# RAW RECORDS
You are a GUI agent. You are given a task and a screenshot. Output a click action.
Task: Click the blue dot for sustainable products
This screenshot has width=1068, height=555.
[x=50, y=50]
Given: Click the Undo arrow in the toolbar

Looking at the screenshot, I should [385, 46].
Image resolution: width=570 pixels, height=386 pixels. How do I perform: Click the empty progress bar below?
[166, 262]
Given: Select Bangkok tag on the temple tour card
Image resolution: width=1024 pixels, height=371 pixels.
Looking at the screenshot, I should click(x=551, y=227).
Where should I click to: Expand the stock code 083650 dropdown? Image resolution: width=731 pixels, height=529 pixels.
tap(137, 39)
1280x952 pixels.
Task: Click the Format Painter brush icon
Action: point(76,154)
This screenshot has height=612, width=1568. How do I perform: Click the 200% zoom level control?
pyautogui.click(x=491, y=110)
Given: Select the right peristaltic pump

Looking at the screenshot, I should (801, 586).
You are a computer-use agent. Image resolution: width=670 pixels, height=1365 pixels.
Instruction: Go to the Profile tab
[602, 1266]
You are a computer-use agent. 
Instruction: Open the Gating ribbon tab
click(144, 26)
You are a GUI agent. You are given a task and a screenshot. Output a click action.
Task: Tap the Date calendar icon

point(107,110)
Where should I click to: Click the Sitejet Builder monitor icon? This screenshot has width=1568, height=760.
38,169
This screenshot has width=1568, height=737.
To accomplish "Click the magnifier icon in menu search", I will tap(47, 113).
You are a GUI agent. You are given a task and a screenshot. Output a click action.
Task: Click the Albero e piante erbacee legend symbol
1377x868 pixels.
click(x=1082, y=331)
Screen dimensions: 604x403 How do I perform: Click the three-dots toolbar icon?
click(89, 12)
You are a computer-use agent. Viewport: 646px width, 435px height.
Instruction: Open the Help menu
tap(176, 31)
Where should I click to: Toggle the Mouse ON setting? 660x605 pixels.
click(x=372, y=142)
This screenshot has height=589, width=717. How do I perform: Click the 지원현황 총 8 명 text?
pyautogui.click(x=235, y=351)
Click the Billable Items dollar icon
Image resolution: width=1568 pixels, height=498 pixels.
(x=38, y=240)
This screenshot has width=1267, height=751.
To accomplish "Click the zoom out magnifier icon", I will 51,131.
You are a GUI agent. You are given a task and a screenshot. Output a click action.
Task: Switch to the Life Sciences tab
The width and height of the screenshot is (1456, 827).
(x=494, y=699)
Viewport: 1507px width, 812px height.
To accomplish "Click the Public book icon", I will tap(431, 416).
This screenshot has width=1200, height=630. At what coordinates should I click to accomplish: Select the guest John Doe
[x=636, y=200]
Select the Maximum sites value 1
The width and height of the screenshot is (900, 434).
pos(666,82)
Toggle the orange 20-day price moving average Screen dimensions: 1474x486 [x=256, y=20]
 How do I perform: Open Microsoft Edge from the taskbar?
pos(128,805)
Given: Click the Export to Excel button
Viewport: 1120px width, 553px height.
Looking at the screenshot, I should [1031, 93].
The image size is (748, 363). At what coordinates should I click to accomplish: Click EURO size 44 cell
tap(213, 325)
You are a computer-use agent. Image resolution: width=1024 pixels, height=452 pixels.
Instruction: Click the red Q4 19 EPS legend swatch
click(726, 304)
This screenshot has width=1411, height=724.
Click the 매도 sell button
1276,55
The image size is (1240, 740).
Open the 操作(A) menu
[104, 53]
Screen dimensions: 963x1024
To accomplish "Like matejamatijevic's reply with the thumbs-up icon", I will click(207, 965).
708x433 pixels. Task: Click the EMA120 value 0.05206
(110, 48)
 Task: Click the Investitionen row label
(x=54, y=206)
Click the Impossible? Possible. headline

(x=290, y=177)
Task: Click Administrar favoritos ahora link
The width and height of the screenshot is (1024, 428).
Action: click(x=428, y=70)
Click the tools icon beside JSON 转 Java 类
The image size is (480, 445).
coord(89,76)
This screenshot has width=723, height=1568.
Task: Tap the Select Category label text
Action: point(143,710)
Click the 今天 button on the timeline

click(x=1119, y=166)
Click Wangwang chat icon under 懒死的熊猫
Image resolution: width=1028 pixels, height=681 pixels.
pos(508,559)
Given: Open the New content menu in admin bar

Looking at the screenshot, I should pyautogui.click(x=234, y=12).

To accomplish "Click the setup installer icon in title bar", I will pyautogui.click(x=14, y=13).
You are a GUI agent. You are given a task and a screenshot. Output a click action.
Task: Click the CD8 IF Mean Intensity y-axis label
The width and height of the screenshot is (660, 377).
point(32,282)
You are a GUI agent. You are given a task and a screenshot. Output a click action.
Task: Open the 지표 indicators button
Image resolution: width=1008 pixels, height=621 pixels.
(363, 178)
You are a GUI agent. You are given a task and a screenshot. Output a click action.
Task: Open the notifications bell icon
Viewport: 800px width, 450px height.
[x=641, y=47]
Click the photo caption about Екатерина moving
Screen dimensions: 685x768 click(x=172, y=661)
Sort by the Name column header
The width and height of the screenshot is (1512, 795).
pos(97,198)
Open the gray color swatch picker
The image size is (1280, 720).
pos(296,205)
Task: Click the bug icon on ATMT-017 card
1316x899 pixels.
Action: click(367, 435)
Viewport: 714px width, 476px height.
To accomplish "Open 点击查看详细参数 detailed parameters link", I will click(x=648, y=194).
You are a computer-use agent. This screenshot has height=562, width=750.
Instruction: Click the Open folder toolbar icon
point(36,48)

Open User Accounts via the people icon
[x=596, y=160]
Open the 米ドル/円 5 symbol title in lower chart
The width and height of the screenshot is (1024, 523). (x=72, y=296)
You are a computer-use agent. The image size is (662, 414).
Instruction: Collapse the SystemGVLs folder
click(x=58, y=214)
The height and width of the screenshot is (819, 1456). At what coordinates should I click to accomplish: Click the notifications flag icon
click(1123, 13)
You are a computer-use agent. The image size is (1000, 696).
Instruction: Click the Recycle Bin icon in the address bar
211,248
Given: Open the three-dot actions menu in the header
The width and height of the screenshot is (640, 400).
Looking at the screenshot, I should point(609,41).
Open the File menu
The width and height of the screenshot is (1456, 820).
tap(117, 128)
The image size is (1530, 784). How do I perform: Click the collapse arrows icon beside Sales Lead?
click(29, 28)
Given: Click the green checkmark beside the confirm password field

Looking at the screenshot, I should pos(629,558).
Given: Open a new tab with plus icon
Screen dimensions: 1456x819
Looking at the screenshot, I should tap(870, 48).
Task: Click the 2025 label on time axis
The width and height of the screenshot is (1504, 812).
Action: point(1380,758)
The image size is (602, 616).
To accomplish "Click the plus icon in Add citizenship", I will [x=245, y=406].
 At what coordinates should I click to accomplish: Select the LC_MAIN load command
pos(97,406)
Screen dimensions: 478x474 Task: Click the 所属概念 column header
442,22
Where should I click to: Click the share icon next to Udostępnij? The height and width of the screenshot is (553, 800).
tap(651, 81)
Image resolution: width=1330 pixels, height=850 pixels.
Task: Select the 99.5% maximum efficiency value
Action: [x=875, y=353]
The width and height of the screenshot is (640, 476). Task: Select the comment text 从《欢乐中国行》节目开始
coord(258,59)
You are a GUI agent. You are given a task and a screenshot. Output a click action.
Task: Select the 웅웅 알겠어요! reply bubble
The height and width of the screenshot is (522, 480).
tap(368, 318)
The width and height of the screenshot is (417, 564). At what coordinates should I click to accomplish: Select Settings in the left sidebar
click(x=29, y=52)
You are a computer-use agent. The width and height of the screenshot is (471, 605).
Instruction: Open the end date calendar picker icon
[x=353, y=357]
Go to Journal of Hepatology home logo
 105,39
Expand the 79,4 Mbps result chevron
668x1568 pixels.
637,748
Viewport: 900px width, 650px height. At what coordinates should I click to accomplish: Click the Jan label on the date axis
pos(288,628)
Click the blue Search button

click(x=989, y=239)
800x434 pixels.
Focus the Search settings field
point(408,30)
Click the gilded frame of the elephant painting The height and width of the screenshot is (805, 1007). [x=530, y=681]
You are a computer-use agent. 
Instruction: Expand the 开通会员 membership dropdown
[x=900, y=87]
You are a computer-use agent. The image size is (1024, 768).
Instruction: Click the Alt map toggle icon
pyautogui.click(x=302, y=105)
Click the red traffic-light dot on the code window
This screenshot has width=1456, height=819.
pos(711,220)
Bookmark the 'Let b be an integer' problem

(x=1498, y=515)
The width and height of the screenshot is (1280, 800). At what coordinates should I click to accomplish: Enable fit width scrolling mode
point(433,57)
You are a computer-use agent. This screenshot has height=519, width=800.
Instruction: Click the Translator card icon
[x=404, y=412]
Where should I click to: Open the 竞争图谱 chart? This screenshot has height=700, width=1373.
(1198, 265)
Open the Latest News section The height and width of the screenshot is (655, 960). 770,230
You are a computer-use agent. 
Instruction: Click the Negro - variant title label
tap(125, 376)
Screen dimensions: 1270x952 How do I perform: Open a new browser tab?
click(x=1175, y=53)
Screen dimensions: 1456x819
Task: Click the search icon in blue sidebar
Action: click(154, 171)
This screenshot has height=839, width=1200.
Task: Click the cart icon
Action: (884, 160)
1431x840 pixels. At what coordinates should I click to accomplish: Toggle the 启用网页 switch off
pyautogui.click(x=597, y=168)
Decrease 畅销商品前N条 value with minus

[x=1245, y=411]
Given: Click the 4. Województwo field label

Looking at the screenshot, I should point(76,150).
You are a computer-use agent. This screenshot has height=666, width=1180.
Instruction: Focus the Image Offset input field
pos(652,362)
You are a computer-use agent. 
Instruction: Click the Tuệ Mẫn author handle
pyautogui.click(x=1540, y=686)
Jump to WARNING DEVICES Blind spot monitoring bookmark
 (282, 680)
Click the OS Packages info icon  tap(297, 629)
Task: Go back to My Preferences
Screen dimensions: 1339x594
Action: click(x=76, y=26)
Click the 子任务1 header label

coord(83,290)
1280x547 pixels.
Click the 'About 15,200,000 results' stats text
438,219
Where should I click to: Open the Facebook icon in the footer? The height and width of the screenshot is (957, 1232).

# TASK DESCRIPTION
Copy the material from its first line through the line with "Action: point(76,154)", replacing "Bangkok" with "Chiang Mai" and changing nothing else.

# EXPECTED ANSWER
You are a GUI agent. You are given a task and a screenshot. Output a click action.
Task: Click the blue dot for sustainable products
This screenshot has width=1068, height=555.
[x=50, y=50]
Given: Click the Undo arrow in the toolbar

Looking at the screenshot, I should [385, 46].
Image resolution: width=570 pixels, height=386 pixels. How do I perform: Click the empty progress bar below?
[166, 262]
Given: Select Chiang Mai tag on the temple tour card
Image resolution: width=1024 pixels, height=371 pixels.
Looking at the screenshot, I should click(x=551, y=227).
Where should I click to: Expand the stock code 083650 dropdown? Image resolution: width=731 pixels, height=529 pixels.
tap(137, 39)
1280x952 pixels.
Task: Click the Format Painter brush icon
Action: point(76,154)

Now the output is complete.